I saw one example where someone asked about the fastest way to boil water, and the AI overview confidently stated that adding salt lowers the boiling point significantly, making it boil faster. It sounds vaguely scientific but gets a fundamental concept completely backward! That's the kind of error that's more worrying than just bad math – it confidently misrepresents basic, easily verifiable science.

It's a strange feeling having to approach Google search results with a layer of skepticism now, which used to be the gold standard for getting quickly pointed to reliable info. The AI Overview feels like a glossy, sometimes misleading, advertisement for the links I actually wanted in the first place.

CM30•9mo ago
It's hilariously bad. For one thing, it seems to try to find an 'explanation' for anything you type in, no matter how ridiculous that might be or if there's even any info on it online at all. It's become a common meme online to just come up with random fake idioms, throw them into Google and see the nonsense it comes up with in its desperate attempt to make sense of the non phrase.

And even if you do ask a legitimate question, you have to then hope the system knows what you actually mean rather than taking every word in your question literally and returning a complete non answer. So you might ask "was [actor name] in Chicago (the movie)?", only for Google to say "no, [actor name] doesn't live in Chicago".

Add the dangerous misinformation, the extremist answers sometimes generated and its attempts to make up sources if I can't find any, and well, it's basically useless for just about everything.

babyent•9mo ago
Call me old fashioned but I’ve been searching and using Google list results instead of the AI Overview.

Btw Google, you’re welcome I’m clicking links and making you money. For my needs, you’re a great search engine.

xp84•9mo ago
As far as I can tell, these aren’t made by asking a competent model to answer the “question” — based on what they seem to do, it seems to me like they take a model (a “mini” type of model?), pipe in the contents of the first 5 or 10 results from the slopfest that are Google’s current search results, and tell it to summarize THAT.

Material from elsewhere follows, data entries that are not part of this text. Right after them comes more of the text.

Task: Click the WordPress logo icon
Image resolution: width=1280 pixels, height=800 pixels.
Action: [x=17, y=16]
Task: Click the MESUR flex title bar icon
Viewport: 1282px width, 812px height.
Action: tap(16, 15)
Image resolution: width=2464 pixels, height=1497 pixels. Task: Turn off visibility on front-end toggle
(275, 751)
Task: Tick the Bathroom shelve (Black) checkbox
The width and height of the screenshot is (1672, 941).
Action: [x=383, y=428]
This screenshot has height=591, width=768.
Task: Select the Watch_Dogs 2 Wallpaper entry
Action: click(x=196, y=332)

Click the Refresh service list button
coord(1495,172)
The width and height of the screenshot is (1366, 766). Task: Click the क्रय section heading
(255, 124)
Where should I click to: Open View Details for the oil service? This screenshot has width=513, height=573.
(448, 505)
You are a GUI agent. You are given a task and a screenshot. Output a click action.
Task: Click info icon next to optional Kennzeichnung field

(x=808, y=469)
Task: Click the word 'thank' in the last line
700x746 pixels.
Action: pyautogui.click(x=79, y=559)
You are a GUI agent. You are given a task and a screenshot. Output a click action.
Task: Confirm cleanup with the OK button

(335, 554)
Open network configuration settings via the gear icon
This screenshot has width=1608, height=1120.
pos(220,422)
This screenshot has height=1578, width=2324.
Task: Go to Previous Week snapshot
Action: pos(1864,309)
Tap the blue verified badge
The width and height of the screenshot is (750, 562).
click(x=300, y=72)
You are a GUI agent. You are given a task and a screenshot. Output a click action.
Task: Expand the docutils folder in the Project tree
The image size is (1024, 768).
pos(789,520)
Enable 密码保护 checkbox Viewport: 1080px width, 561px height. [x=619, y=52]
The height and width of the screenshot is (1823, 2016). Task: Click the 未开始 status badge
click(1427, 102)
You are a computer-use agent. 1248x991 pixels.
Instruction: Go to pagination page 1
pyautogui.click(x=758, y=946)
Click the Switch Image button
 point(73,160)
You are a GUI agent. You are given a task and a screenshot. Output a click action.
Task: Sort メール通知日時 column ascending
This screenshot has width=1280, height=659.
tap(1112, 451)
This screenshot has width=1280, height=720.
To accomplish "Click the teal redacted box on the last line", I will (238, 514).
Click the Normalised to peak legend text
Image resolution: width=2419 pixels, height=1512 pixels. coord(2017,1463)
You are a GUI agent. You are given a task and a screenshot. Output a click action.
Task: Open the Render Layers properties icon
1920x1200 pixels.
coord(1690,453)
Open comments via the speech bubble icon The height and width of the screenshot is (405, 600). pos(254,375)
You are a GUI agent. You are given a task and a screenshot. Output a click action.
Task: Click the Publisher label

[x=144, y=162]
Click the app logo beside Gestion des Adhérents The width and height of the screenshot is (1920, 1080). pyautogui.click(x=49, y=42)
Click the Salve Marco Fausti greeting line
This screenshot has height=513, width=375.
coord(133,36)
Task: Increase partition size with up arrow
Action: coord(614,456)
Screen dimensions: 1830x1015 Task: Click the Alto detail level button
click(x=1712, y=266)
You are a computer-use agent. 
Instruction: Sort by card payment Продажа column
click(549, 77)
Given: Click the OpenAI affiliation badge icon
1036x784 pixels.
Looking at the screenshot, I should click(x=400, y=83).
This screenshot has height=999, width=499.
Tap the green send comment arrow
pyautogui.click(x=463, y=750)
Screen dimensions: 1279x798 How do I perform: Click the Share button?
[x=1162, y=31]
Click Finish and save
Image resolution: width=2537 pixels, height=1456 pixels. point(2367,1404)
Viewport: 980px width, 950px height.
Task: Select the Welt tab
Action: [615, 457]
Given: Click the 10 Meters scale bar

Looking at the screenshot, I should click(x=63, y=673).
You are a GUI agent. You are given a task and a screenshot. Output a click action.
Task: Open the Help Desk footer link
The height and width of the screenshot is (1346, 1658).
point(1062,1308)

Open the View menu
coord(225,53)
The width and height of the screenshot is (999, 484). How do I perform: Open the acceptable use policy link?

This is why it tells you to eat rocks. It is a very narrow sample of webpages and suffers from not even contextualizing each page it is reading to wonder if it’s a troll, satire, propaganda, fiction, or fact.

I have taken to ignoring them completely. I’d rather ask ChatGPT directly than trust these - and often I do just that. It’s much more accurate.

What’s frustrating is that the real estate these occupy was until a few years ago where they’d put text extracts quoted directly from a short-ish list of reputable sites. Same purpose, different content. While it was arguably a bit abusive of the sites to extract and display their contents there, the information used to be pretty reliable as a result.